@vascoamaralgrilo
Hey Vasco! Thank you for your question - we greatly appreciate efforts to make our efforts more measurable. Our Managing Director, who is also leading our MEL efforts, Kevin, would love to get your thoughts and work together to help assess some of the questions you raise more thoroughly and systematically. If you are open to it, he would love to reach out to you in a month or so, once we’ve finished some bigger projects we are currently working on! For now, here is a semi-complete answer to the questions you raise. Due to our current capacity, there are also rough guesses and subjective judgment calls in this answer, so please take it with a huge grain of salt:
“How many of the 12 advocates who received funding, 26 that started a new job, and 11 that started a new volunteering or training position were funded by impact-focussed funders like Open Philanthropy and the Animal Welfare Fund, or hired by organisations funded by such funders?"

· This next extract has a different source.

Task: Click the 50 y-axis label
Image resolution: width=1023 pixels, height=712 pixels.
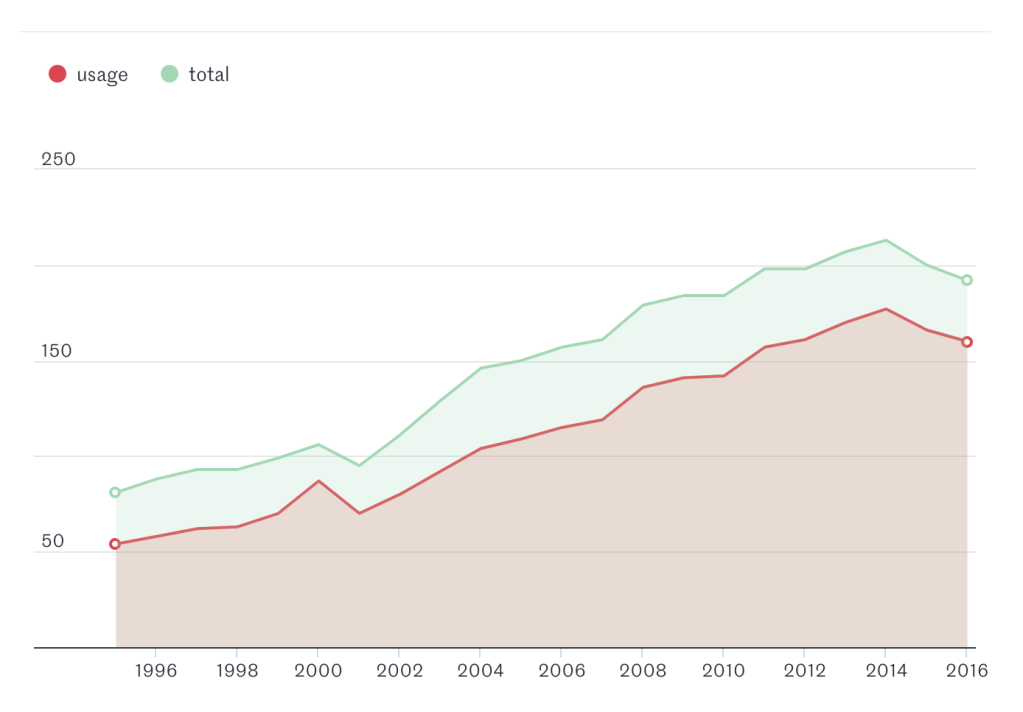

Unfortunately, some of the data here is missing, since they are from our anonymized community surveys in 2023. This especially affects the funding-related outcomes (for other outcomes, we’ve had advocates come and tell us their stories more commonly). From the data in 2024, which we have mostly logged manually, my rough guess is that 45-70% of the job placements were placed at organizations that were or could likely be funded by impact-focused funders like OpenPhil or AWF (once again, happy to look into this further in a month or so!). For Volunteering placements, this would likely be significantly lower (10-25%), but we view volunteering placements primarily as a way to help new organizations get started on lean budgets and for advocates to upskill or demonstrate their skills in an entry-level friendly way. As such, this may not be the best benchmark for us to assess this particular outcome, although it would certainly make sense to run mid-term retrospectives on these advocates and organizations wherever possible.
“What was the spending to achieve this impact?”
Great question, and one that we have been trying to get an answer to. Due to the interconnectedness of our programs and our general approach to community building, we find it misleading and inaccurate to pinpoint high impact outcomes to specific programs and even more so to specific costs. Our current best approximation to this question would be reframed as something like “What fraction of your total impact are captured High Impact Outcomes” - and one could then take said relative percentage from our budget to arrive at an answer. The outcomes outlined from the survey were achieved at $58,000, but this included Constance volunteering full-time and a very frugal and unsustainable work environment - as it often does with bootstrapping a new charity. For 2024, we estimate it to be roughly 35%-50% as cost-effective, but we are awaiting our community survey results to be able to make these claims confidently.
“For example, if the funding per advocate was 10 k$, the annual salary for the new jobs was 30 k$, and people got there 1 year earlier than they would have without Hive, and 3 volunteering placements are worth 1 paid work placement, and funding and direct work were 10 % more cost-effective relative to the counterfactual hire or grant without the advocates supported by Hire, the total benefits would be 101 k$ (= (12*10*10^3 + (26 + 11/3)*30*10^3)*0.1).”
We currently track our $value added figures only as internal sanity checks and anchor them on some figures outlined in AAC’s ICAP model (see here). This is a considerably less detailed approach as we’d ideally like, but seems to us to be a more efficient approach at the moment considering our small team and the efforts that are required to provide such detail. Thus far, our funders seem to agree with this leaner MEL approach (in fact, some have highlighted that we collect an unusually large amount of data. With this approach, we aim (and have so far successfully managed) to roughly cover our costs through these High Impact Outcomes alone so that any additional impact we facilitate (e.g., impact from facilitating support for existing projects, cultivating impact-focused discussions in the wider movement or making it less time-intensive to stay up to date for movement leaders) and impact that haven’t logged due to lack of reporting are “for free”, so to speak.
I think your approach is an interesting alternative and we would love to explore whether it is more accurate for our purposes! At the moment, it appears that, with your rough estimates, we add ~a third of the value we currently estimate or, taking more common salary numbers (~$50,000/year), ~half of the value we currently estimate.